We had the good fortune of connecting with Nia Lee and we’ve shared our conversation below.
Hi Nia, do you disagree with some advice that is more or less universally accepted?
I disagree with so much of the conventional advice that stems from “grind culture”. Grind culture reinforces the idea that success and wellness are in an inverse relationship. I’ve found the complete opposite to be true. When I think about the journey with my business, Storme Supper Club, it’s clear that all of my success stems from the practices of being heart lead and human first. Being heart lead means that I listen to my needs first. The rest that the heart asks of me will help me to be more whole and make clear decisions about what’s best for me and my business. Being human first, means that I will always center the needs of the community and others and remember the core values that started me on this path. Rest and compassion create the environment for the clear visioning needed in all aspects of business. Ultimately, this practice helps me to show up as my full and authentic self and empowers others to do the same.
Alright, so for those in our community who might not be familiar with your business, can you tell us more?
Overall, I’m interested queering the kitchen through the lens of Black Food Futurism. Within this framework, I’ve created Stromé Supper Club. Named after lesbian icon Stormé DeLarverie, this project is a wine and supper club in Los Angeles centering Black queer nonbinary people and women. I offer quarterly event installations featuring multi course dinners, talks, and art for the Black queer community in the Los Angeles area. Recently, we’ve shifted to hosting online events to continue to nourish the community. We’ve also started a pop up series and fundraiser focused on the Black Southern pastry tradition. Our last pop up featured brown butter poundcakes with Chai scented vanilla bean whipped cream and roasted sweet potato pies with local honey and edible flowers. Our next pop up will be in celebration of Juneteenth. We hope to continue these pop-ups and online events until we are able to meet in person again! Storme Supper Club, is geared fully towards the upliftment and nourishment of the queer community through food, conversation, and art while centering the Black queer community. I hope to be able to continue to build engage and tend to this amazing community in Los Angeles through food, art and conversation! You can keep in touch with us on Instagram @StromeSupperClub!
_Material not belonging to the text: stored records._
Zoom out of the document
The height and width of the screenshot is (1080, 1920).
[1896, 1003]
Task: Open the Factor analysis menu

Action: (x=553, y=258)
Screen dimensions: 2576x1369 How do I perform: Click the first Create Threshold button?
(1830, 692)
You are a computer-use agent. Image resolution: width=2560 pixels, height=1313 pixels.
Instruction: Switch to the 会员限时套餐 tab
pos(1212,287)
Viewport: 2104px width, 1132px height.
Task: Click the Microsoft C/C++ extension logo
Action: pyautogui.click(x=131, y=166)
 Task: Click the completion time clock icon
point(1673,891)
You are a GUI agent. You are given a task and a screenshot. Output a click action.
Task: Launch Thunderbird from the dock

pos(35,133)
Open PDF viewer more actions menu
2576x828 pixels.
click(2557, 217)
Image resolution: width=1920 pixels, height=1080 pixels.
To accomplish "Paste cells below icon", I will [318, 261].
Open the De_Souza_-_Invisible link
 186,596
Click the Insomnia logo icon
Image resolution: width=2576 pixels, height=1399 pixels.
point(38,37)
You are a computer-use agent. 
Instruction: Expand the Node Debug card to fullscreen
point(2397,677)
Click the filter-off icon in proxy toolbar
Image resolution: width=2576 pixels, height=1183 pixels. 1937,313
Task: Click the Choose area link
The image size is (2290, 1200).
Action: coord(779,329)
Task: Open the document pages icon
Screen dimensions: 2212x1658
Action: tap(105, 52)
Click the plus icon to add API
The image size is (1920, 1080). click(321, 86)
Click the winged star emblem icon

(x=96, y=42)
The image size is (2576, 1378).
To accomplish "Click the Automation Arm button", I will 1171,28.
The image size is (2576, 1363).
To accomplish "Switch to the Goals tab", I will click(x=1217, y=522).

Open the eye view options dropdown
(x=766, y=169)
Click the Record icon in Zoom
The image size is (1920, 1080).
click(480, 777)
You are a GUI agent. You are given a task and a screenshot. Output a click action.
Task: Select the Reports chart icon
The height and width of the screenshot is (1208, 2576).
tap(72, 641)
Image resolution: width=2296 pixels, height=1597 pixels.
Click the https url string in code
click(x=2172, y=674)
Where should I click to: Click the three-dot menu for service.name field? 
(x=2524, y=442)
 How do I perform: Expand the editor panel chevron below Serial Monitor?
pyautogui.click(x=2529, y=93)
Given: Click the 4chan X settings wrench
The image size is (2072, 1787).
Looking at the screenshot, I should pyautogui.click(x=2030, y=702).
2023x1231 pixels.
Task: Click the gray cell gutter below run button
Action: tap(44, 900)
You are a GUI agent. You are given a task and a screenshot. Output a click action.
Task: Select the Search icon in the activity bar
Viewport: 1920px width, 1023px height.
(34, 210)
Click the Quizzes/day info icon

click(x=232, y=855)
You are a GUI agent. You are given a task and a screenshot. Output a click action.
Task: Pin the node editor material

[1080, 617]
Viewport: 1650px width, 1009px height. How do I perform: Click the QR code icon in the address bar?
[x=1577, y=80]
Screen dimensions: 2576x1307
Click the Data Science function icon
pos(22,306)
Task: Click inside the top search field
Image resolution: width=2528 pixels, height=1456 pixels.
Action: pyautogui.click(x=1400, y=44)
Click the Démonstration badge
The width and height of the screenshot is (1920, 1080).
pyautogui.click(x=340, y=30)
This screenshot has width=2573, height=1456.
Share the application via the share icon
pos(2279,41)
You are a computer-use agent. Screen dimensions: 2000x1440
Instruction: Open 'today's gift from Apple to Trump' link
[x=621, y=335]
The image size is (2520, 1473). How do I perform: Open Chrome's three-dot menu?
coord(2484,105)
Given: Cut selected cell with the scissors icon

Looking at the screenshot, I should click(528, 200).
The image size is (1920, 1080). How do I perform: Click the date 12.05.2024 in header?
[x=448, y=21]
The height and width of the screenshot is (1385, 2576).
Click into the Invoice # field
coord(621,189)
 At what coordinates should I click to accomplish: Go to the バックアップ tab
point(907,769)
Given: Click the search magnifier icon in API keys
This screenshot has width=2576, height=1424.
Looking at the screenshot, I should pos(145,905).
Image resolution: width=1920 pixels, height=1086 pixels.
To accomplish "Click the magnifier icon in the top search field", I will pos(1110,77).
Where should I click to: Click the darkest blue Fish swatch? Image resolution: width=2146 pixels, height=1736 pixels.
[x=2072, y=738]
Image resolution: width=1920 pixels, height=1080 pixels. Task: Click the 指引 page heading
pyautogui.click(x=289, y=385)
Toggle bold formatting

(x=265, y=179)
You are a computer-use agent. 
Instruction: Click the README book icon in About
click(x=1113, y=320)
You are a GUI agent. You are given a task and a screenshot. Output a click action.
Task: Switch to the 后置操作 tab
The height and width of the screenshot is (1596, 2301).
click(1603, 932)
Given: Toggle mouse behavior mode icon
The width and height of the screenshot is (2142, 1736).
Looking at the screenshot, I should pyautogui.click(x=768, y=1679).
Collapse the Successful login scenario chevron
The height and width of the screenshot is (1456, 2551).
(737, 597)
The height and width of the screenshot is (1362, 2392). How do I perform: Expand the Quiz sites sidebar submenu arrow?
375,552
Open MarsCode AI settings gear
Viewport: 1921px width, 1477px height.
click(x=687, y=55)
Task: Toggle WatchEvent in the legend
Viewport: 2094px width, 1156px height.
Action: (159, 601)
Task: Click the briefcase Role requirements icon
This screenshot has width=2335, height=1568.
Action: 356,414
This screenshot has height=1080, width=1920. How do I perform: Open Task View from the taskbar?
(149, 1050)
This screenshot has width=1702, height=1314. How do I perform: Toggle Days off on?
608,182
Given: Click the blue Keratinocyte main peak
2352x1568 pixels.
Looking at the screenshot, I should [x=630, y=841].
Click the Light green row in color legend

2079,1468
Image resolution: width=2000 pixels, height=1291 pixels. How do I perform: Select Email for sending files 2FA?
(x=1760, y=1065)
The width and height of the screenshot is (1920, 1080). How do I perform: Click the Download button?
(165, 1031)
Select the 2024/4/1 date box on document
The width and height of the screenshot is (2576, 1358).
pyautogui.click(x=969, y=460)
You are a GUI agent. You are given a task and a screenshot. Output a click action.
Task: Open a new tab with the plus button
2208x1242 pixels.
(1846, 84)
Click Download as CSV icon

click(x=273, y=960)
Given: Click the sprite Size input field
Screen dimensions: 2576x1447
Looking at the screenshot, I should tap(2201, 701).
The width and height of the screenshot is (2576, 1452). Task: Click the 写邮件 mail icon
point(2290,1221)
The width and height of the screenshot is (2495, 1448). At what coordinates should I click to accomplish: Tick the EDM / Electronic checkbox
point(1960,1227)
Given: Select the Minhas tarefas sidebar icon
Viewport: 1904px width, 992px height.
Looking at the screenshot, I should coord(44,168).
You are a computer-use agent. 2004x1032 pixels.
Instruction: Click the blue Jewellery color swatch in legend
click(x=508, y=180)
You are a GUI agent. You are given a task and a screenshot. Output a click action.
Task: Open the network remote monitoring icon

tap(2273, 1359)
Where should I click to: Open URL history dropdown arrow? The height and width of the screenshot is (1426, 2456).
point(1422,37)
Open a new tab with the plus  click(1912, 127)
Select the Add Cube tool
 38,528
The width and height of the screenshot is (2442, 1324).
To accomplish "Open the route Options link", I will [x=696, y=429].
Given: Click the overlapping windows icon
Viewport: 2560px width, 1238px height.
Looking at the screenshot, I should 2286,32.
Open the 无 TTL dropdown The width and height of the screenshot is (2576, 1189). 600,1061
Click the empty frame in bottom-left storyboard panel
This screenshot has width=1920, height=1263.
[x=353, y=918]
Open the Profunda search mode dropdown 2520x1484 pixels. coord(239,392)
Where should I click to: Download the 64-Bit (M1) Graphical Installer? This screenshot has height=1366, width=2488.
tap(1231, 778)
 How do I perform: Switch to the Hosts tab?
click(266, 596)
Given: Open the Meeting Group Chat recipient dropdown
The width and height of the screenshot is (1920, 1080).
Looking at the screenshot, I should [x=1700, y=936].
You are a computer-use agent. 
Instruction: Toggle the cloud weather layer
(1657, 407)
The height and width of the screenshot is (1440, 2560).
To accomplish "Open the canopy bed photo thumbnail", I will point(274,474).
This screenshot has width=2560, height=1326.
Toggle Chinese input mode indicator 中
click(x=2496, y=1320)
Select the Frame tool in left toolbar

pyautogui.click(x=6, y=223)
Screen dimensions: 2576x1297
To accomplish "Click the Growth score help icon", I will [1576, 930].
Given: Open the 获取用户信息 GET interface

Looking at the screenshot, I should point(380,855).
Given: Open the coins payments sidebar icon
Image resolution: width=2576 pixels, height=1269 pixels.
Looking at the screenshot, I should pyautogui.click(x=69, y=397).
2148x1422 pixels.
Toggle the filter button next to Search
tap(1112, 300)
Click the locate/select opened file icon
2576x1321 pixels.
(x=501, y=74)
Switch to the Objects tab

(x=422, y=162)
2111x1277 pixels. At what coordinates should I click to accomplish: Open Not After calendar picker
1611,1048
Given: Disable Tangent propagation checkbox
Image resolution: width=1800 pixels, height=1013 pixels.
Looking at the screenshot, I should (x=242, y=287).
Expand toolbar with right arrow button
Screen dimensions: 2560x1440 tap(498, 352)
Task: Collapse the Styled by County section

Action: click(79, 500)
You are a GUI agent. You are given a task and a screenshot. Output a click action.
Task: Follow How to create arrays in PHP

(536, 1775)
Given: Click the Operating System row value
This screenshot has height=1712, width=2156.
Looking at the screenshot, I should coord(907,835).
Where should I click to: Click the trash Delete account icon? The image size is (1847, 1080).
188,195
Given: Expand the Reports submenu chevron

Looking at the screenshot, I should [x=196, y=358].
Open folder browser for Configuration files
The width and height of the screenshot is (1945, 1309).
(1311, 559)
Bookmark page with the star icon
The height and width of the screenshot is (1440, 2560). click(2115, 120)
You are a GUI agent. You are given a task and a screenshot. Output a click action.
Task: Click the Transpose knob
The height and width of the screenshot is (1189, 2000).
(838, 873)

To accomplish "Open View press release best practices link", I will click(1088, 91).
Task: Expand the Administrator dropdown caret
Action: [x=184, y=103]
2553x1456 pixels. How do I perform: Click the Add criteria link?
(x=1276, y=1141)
If you had a friend visiting you, what are some of the local spots you’d want to take them around to?
The first place that I’d take my friend to is a little known oasis called Goatlandia. Goatlandia is an urban homestead in the hills of Atwater. It’s a beautiful hideaway and retreat featuring music, food, ceremony, and most importantly, goats. I like to visit Goatlandia to unplug and decompress from the hustle and bustle of LA life. I’m also excited to be partnering with with Goatlandia on a series of top secret experimental dinners post COVID/19. After we spend some time hanging with goats, we’d head over to Obet and Del’s coffee shop in East Hollywood. Obet and Del’s is a new Black owned, family run coffee shop in the heart of Thai Town. They have the most creative and delicious food and beverage offerings in this part of town. I’m obsessed with their iced vegan Thai town latte. It features home-brewed Thai tea, lavender honey, oat milk and star of anise. Its honestly the best iced beverage that I’ve ever had. We’d then zip down to the flower-district in downtown LA to meet up with Alex, founder of Under New MGMT. Under New MGMT is a women of owned flower studio that offers a stunning new take on creative floral art. We’d grab a bite from Poppy & Rose, hangout in the flower district, and make our own bouquets! For dinner, we’d order delivery from Bridgetown Roti, a new Black owned restaurant focusing on Bajan cuisine, and watch the sunset on the lawn of the Barnsdale Art Park.Who else deserves some credit and recognition?
I’d like to dedicate this shoutout to Dallas Robinson, the founder of the Harriet Tubman Freedom Farm in North Carolina. Dallas is a brilliant visionary, healer, organizer, farmer and friend and her work is the future of ethical land stewardship and community healing. Dallas has been a selfless contributor to the Stromé Supper Club collective, providing invaluable knowledge and support. I’m thankful for her support and wisdom in helping me to be a more grounded founder and community leader.